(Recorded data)
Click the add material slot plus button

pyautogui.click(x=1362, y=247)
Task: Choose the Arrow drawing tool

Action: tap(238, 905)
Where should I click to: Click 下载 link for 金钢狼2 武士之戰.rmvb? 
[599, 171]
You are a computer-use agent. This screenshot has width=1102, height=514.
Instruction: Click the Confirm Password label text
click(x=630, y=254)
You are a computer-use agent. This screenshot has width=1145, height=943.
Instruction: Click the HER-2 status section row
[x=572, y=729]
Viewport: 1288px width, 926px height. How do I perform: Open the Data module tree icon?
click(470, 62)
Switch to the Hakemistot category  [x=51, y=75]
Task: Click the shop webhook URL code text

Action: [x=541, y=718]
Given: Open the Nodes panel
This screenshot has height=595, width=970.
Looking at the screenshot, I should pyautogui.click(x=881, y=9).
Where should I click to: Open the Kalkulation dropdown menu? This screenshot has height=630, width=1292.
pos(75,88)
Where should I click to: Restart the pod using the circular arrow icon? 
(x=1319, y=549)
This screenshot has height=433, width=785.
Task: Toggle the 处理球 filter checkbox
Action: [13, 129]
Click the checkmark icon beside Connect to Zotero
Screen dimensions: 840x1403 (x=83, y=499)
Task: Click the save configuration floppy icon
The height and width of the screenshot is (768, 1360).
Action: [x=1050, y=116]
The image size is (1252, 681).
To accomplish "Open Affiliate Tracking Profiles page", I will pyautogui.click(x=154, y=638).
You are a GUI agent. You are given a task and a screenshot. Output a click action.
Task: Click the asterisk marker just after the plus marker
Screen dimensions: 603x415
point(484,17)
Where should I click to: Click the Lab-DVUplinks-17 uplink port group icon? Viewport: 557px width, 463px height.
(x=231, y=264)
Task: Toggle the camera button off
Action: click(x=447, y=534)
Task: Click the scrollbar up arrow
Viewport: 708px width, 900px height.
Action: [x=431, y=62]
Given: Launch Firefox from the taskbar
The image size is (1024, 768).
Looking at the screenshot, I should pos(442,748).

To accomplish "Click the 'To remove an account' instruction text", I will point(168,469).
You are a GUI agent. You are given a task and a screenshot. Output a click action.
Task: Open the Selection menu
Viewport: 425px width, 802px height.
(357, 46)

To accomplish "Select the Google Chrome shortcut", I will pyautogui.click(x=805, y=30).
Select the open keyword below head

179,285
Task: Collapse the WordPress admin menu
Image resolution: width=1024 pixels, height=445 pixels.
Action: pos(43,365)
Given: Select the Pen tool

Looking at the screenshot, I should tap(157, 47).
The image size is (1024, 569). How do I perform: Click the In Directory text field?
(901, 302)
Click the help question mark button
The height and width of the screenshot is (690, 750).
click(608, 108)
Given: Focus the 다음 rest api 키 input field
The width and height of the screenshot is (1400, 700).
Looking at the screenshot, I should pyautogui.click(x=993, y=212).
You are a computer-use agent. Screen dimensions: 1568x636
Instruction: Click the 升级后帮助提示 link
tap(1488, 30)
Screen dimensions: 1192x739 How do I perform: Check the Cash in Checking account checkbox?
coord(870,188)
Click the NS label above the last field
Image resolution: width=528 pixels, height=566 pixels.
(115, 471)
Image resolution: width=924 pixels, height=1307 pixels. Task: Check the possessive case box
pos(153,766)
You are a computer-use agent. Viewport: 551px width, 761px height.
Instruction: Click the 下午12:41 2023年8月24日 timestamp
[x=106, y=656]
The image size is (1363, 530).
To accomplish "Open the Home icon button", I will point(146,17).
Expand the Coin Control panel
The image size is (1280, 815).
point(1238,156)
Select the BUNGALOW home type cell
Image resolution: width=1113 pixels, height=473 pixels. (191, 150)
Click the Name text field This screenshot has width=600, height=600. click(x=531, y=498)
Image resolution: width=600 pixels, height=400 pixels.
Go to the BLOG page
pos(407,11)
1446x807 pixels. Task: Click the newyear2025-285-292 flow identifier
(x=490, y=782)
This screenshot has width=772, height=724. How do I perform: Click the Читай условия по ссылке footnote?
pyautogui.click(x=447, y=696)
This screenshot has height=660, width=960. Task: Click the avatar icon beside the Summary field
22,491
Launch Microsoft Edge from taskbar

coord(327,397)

WHAT NEEDS TO BE DONE:
Exact copies of the lines from the one containing "1446x807 pixels. Task: Click" through the final line of the records are all the answer should hold.

OUTPUT FOR THIS EXERCISE:
1446x807 pixels. Task: Click the newyear2025-285-292 flow identifier
(x=490, y=782)
This screenshot has width=772, height=724. How do I perform: Click the Читай условия по ссылке footnote?
pyautogui.click(x=447, y=696)
This screenshot has height=660, width=960. Task: Click the avatar icon beside the Summary field
22,491
Launch Microsoft Edge from taskbar

coord(327,397)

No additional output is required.